**Exercise instructions**
• A. List every field name defined in the Documents model class in the inventory management question.
• B. From the inventory management question, extract the part that opens with the words containing "series = models.PositiveIntegerField()" and closes with "document_record_to_splice = Documents.objects.get(id=1)", copying it word for word.

**Extract**
======

Serialized document inventory management splicing/slicing function

Question 1

Unlike other inventory management systems that their items are fungible, in this system they are not supposed to. Each item is serialized and tracked since the printing press. We are trying to move away from manually keep track of it. Due the volume (more than 4 million documents per year) and intrinsic characteristics of the serialization (incrementing integers) we made the following model:

class Documents(models.Model):
 document_type = models.IntegerField(choices=DocumentsStatusHistory.DocumentTypes.choices)
 series = models.PositiveIntegerField()
 serial_range = IntegerRangeField()
 located_at = ForeignKey(Warehouse)

where the document type describes an arbitrary and predefined type, series change to indicate the printing cycle and serial_range is the "compressed" serialized number. Due compliance requirement that full tracking records of the movement of that inventory per individual documents, we adopted the system that was already in use and that seems most familiar with our would be users. Since it is not expected that the entire inventory moves in bulk, but more of a subset of the entire bulk in each of the specific warehouses for either use or distribution, we need to slice and splice the serial_range value, which would "pop out" that range. This is what we came with:

document_record_to_splice = Documents.objects.get(id=1)
# For this example, I'm presuming that id=1 has the correct series, document type
# and the range is contained by the object being sliced/spliced.

======

**Listed records**

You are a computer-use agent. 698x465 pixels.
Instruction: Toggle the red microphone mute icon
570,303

======

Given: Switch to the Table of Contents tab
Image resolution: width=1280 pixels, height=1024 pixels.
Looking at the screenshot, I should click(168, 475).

======

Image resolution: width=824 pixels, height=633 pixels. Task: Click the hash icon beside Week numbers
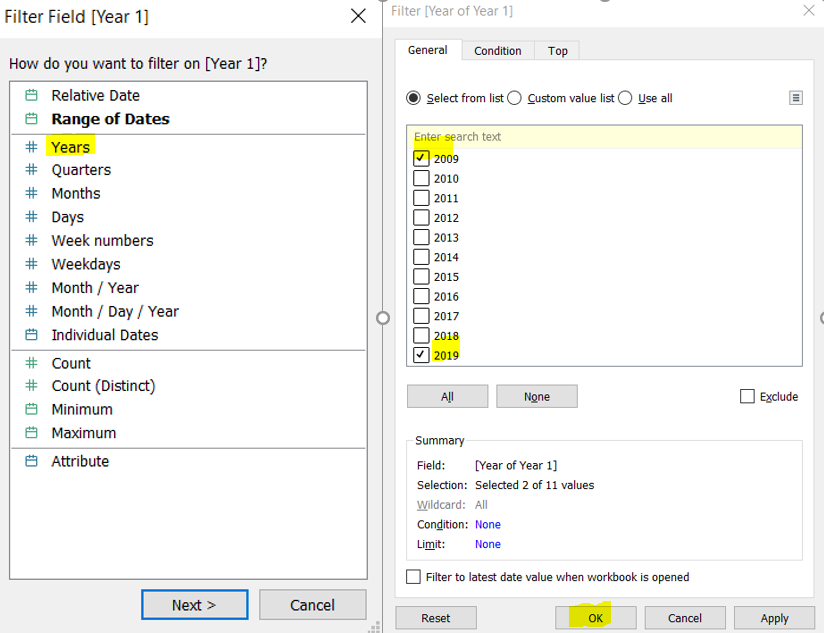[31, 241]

======

**Responses in order**
• A. document_type, series, serial_range, located_at

• B.
series = models.PositiveIntegerField()
 serial_range = IntegerRangeField()
 located_at = ForeignKey(Warehouse)

where the document type describes an arbitrary and predefined type, series change to indicate the printing cycle and serial_range is the "compressed" serialized number. Due compliance requirement that full tracking records of the movement of that inventory per individual documents, we adopted the system that was already in use and that seems most familiar with our would be users. Since it is not expected that the entire inventory moves in bulk, but more of a subset of the entire bulk in each of the specific warehouses for either use or distribution, we need to slice and splice the serial_range value, which would "pop out" that range. This is what we came with:

document_record_to_splice = Documents.objects.get(id=1)